## Exercise prompt:
Extract, unchanged, every line from the top of the material below through the line with "[Facebook] (104, 2228)", and no more.

## Supplied data:
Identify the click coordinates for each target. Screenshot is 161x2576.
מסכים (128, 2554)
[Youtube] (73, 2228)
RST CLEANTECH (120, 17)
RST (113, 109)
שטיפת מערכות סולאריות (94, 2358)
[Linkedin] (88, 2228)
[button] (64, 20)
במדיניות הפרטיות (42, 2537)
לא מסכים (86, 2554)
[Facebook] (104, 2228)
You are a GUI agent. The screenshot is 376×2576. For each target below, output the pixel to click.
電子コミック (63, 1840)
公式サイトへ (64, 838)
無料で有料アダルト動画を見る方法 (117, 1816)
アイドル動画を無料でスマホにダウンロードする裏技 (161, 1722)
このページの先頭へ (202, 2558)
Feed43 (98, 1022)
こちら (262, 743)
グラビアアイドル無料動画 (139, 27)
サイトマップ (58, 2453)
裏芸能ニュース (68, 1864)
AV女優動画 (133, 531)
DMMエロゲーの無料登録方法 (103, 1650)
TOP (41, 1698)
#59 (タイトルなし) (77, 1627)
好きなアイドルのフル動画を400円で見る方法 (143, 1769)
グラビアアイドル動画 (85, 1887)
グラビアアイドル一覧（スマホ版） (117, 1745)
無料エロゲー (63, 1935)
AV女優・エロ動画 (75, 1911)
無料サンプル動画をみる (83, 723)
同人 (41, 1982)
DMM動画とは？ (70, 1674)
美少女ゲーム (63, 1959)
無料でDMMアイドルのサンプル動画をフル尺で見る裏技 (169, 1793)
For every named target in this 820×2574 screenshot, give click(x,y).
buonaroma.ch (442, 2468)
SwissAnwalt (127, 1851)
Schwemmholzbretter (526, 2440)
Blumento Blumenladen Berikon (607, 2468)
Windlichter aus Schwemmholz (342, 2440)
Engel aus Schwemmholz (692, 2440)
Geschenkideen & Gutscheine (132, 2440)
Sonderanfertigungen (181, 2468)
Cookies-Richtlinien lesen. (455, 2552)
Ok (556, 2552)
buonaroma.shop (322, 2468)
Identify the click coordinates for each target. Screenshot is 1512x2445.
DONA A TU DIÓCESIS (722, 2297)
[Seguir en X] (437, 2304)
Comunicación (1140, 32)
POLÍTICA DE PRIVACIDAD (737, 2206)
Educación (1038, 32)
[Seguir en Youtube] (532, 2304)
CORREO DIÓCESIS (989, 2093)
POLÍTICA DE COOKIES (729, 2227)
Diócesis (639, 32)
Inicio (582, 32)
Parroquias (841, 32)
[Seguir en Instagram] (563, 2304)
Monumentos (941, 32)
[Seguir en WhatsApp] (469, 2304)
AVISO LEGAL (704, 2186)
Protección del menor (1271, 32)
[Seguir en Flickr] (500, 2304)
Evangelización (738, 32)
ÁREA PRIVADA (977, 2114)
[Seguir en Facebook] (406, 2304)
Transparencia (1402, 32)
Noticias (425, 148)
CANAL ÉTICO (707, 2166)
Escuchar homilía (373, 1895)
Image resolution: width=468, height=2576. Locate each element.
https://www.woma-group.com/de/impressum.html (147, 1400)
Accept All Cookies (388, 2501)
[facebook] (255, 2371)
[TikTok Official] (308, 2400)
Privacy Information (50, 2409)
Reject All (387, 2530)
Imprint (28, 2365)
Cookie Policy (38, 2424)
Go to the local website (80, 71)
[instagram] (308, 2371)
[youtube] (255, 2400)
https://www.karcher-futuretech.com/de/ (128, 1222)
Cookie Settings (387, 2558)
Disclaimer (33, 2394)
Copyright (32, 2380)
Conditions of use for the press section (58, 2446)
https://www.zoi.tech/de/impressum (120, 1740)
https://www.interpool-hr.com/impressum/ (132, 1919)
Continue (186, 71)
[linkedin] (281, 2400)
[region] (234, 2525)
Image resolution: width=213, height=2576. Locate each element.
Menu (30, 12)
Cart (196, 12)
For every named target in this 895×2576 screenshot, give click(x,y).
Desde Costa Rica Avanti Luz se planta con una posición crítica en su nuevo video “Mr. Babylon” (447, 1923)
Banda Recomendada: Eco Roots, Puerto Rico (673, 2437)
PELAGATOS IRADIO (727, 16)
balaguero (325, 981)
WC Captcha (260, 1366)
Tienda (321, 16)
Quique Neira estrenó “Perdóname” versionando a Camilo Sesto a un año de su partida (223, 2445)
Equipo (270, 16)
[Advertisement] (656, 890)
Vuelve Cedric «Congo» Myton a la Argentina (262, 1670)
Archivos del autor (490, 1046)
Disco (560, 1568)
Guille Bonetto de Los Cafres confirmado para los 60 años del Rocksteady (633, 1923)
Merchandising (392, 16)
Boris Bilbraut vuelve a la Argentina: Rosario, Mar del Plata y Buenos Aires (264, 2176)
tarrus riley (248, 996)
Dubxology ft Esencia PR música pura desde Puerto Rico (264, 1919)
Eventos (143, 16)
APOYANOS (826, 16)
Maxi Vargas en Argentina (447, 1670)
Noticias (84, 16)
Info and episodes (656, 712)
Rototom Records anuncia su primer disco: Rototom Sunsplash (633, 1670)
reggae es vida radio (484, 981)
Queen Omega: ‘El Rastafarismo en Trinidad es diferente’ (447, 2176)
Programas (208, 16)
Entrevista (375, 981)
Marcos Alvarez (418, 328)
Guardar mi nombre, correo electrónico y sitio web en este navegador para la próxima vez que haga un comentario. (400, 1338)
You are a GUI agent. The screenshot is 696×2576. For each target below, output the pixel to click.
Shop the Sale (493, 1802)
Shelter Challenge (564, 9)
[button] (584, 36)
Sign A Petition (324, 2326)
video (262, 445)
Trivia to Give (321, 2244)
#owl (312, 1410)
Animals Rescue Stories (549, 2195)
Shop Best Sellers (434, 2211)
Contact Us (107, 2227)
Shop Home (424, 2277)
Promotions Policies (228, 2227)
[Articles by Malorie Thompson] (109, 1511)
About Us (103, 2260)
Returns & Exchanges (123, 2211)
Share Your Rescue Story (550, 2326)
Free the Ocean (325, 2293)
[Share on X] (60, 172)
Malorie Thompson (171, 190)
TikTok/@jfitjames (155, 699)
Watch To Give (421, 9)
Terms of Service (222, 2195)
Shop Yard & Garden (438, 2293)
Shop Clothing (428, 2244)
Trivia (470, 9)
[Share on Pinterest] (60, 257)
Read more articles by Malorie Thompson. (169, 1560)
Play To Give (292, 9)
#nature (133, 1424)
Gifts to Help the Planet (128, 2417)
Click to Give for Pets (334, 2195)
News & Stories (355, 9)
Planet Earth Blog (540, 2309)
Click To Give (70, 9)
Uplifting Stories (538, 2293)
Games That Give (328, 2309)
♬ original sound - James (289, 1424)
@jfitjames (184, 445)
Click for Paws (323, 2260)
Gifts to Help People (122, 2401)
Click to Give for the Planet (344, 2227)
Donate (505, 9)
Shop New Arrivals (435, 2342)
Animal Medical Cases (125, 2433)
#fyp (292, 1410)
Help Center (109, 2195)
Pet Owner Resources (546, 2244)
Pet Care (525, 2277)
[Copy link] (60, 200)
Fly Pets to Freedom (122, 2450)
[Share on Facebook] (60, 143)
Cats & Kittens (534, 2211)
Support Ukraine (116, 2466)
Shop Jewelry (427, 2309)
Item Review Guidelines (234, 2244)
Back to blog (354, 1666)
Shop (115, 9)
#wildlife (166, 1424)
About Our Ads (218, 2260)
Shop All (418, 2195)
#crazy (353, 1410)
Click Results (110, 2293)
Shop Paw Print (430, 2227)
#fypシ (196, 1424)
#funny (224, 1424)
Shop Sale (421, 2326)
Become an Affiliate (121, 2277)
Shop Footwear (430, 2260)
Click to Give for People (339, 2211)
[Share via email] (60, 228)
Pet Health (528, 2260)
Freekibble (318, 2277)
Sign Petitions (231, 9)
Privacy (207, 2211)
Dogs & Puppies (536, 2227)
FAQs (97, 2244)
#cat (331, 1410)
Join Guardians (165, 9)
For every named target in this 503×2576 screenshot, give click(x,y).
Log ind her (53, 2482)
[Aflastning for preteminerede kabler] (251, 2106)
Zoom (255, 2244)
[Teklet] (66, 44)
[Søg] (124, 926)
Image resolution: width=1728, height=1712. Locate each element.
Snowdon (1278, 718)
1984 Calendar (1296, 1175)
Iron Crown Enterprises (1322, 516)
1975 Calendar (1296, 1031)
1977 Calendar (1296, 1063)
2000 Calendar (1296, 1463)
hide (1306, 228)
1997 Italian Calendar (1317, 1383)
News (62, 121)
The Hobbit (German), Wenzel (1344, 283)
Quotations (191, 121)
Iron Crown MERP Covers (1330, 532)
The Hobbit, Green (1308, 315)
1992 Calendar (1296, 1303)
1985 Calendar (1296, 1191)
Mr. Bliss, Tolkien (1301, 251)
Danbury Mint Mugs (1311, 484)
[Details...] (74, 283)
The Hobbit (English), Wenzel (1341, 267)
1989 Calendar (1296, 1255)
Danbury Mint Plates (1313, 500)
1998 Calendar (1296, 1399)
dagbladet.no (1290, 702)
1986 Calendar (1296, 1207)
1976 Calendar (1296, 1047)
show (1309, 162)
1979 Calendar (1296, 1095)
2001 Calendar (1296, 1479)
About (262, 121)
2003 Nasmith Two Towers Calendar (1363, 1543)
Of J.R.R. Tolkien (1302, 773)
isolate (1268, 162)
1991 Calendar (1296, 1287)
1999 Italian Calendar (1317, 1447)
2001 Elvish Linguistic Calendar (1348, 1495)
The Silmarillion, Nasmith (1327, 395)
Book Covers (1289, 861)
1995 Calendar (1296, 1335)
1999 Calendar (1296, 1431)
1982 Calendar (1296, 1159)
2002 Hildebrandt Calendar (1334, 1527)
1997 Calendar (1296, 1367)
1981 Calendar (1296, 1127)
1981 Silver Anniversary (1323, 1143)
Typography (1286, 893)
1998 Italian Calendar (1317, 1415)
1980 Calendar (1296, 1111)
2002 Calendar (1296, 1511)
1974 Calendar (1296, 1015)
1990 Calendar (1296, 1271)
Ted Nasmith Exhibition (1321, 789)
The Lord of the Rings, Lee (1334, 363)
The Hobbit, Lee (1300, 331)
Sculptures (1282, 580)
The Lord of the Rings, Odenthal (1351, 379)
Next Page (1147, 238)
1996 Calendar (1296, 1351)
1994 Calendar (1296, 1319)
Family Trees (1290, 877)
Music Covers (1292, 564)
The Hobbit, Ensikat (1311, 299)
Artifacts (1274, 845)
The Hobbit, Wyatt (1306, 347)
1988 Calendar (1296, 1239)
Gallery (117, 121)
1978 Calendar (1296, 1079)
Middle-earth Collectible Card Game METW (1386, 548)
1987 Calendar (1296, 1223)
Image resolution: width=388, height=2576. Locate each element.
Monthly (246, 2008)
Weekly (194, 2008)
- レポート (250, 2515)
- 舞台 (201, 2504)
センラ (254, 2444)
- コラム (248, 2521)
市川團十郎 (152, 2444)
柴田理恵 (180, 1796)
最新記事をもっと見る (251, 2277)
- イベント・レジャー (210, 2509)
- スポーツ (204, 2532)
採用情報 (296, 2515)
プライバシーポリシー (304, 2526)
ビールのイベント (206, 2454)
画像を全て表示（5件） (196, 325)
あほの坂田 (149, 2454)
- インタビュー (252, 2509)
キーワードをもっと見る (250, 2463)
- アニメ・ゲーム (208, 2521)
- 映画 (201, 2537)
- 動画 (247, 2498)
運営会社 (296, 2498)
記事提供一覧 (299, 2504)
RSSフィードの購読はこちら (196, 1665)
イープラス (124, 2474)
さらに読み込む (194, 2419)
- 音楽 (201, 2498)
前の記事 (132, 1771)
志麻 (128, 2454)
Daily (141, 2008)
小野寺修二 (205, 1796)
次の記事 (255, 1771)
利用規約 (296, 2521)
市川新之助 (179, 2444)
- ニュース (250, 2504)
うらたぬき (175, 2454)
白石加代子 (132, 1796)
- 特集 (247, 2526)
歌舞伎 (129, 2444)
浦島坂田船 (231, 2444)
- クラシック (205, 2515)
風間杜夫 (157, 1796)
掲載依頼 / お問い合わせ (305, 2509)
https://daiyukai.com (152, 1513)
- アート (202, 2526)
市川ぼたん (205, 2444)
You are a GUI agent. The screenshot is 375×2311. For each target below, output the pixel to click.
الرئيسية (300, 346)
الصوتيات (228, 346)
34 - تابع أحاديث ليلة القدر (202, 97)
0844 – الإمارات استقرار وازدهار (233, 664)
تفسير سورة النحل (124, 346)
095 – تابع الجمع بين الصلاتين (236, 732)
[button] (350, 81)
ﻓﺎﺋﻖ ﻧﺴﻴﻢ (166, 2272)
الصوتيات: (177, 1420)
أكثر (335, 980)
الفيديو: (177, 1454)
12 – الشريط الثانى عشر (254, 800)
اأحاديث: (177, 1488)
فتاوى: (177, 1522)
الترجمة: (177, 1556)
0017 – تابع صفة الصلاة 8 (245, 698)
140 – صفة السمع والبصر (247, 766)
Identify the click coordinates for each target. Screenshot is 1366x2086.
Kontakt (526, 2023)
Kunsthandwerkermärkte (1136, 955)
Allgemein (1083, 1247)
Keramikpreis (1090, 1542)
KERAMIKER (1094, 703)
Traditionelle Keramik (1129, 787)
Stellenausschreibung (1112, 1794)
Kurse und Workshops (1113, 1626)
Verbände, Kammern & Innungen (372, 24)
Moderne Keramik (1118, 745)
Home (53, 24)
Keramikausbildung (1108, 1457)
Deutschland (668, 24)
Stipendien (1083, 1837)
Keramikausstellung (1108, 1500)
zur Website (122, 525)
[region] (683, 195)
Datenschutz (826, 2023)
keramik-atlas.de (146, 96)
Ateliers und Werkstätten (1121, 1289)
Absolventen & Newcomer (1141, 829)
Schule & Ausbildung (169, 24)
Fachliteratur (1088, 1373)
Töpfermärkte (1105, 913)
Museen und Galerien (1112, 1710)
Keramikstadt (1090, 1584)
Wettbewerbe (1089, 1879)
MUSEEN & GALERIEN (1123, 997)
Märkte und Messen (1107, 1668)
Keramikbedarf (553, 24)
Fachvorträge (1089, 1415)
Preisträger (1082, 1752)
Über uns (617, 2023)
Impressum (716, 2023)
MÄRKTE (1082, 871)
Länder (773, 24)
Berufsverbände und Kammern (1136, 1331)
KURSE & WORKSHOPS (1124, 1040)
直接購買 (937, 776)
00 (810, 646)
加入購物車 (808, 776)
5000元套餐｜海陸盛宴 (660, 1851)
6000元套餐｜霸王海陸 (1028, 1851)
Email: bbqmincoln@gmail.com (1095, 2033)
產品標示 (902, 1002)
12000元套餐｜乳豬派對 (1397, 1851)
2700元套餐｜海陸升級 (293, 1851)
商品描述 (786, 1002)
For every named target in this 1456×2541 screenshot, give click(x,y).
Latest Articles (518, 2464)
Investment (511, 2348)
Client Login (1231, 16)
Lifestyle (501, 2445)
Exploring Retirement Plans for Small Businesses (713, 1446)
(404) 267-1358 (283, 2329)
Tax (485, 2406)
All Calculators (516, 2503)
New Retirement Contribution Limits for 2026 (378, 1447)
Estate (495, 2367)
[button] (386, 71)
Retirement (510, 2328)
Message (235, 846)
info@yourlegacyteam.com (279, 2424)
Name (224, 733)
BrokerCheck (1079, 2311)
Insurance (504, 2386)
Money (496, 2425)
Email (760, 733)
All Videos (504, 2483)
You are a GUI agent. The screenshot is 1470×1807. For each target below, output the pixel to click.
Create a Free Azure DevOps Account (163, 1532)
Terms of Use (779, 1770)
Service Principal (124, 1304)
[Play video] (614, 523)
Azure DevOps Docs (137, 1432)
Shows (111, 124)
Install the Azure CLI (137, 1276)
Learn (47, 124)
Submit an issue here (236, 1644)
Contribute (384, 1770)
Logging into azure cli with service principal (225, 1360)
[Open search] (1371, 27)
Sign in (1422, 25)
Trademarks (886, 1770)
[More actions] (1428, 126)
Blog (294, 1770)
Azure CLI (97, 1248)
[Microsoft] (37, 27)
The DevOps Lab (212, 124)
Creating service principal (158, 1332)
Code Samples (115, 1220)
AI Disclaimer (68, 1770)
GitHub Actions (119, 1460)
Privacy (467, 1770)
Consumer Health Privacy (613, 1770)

## Answer area:
Identify the click coordinates for each target. Screenshot is 161x2576.
מסכים (128, 2554)
[Youtube] (73, 2228)
RST CLEANTECH (120, 17)
RST (113, 109)
שטיפת מערכות סולאריות (94, 2358)
[Linkedin] (88, 2228)
[button] (64, 20)
במדיניות הפרטיות (42, 2537)
לא מסכים (86, 2554)
[Facebook] (104, 2228)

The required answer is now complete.